Microsoft increasingly smacks into security flaws that materialize outside its Patch Tuesday cycle. Is it time for the software giant to find a new way to administer security updates?
By Bill Brenner , Senior Editor
February 09, 2009 — CSO —
It's been about six years since Microsoft set aside the second Tuesday of each month as the day to release security patches, and most IT administrators have come to appreciate a consistent schedule to plan around.
But every so often, zero-day vulnerabilities and attacks materialize outside the cycle, causing more than a little heartburn for Windows-based businesses.
In December, for example, Microsoft was forced to release an emergency, out-of-cycle patch for Internet Explorer (IE) to close a security hole that allowed attackers to infect more than 2 million machines. The malware allowed the bad guys to steal such personal data as passwords when the user visited one of at least 10,000 compromised websites.

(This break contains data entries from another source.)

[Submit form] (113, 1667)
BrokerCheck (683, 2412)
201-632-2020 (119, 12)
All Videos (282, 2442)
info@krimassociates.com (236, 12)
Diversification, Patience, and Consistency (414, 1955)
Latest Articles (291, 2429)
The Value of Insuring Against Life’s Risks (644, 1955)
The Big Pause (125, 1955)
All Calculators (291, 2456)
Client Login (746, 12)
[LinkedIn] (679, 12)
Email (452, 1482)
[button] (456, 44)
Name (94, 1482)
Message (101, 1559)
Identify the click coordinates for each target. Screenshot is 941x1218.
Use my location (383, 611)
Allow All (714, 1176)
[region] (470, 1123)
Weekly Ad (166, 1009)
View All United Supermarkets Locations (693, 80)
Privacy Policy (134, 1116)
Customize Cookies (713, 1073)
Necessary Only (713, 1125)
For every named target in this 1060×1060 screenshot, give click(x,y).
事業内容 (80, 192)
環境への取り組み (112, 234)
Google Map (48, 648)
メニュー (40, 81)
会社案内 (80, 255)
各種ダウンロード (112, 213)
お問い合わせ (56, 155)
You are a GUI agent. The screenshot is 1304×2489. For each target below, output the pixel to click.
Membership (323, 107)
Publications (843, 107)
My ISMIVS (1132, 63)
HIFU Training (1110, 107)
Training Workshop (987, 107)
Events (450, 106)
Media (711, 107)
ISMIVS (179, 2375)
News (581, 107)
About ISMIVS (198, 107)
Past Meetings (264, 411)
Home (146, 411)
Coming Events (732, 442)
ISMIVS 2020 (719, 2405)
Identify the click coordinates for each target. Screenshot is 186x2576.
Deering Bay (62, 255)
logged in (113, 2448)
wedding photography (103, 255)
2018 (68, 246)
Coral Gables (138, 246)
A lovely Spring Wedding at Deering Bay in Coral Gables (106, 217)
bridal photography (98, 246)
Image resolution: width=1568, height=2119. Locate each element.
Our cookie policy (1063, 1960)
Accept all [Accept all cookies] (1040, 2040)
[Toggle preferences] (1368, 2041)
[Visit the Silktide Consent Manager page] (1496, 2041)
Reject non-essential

Days later, Microsoft had another critical flaw on its hands: an SQL Server database software bug attackers could exploit to run unauthorized software on systems running versions of Microsoft SQL Server 2000 and SQL Server 2005.
Cases like these beg the question: Has Patch Tuesday outlived its usefulness? Is a more frequent update process in order to match the increased sophistication and speed of attackers?
The answer is no, according to most IT security pros CSO polled recently. The increase in zero-day threats is a problem to be sure, they say. But IT shops run with a lot less chaos thanks to a monthly schedule they can count on and plan around.
"For large organizations, it's been a boon," said Paul Robertson, a Washington D.C.-based network security specialist and computer forensics examiner. "There's no more last-minute rush to hold an IT staff onsite to make an emergency patch install on an unknown day. No more worrying about having time to schedule testing, and so on."
Perhaps more importantly, Robertson said, Patch Tuesday has raised overall security awareness. As a scheduled and predictable event, it's much easier for upper management to "manage."
"I think the infosec community is likely to do the usual 'what about a zero-day?' dance, but overall if we did the math, I doubt we'd see a difference in threat rates compared to patch adoption rates," he said.
William Langford is a Milwaukee-based IT specialist who runs an operation that helps small, cash-strapped companies find affordable tech solutions. Given the nature of his business, a set, spread out patching schedule is best. Therefore, the Patch Tuesday cycle is preferable to something more frequent.
"I like the idea of a regular time for patches from a security perspective because it gives me a set time to review them," he said. "When necessary, Microsoft does provide as-needed patches," which works out for the most part.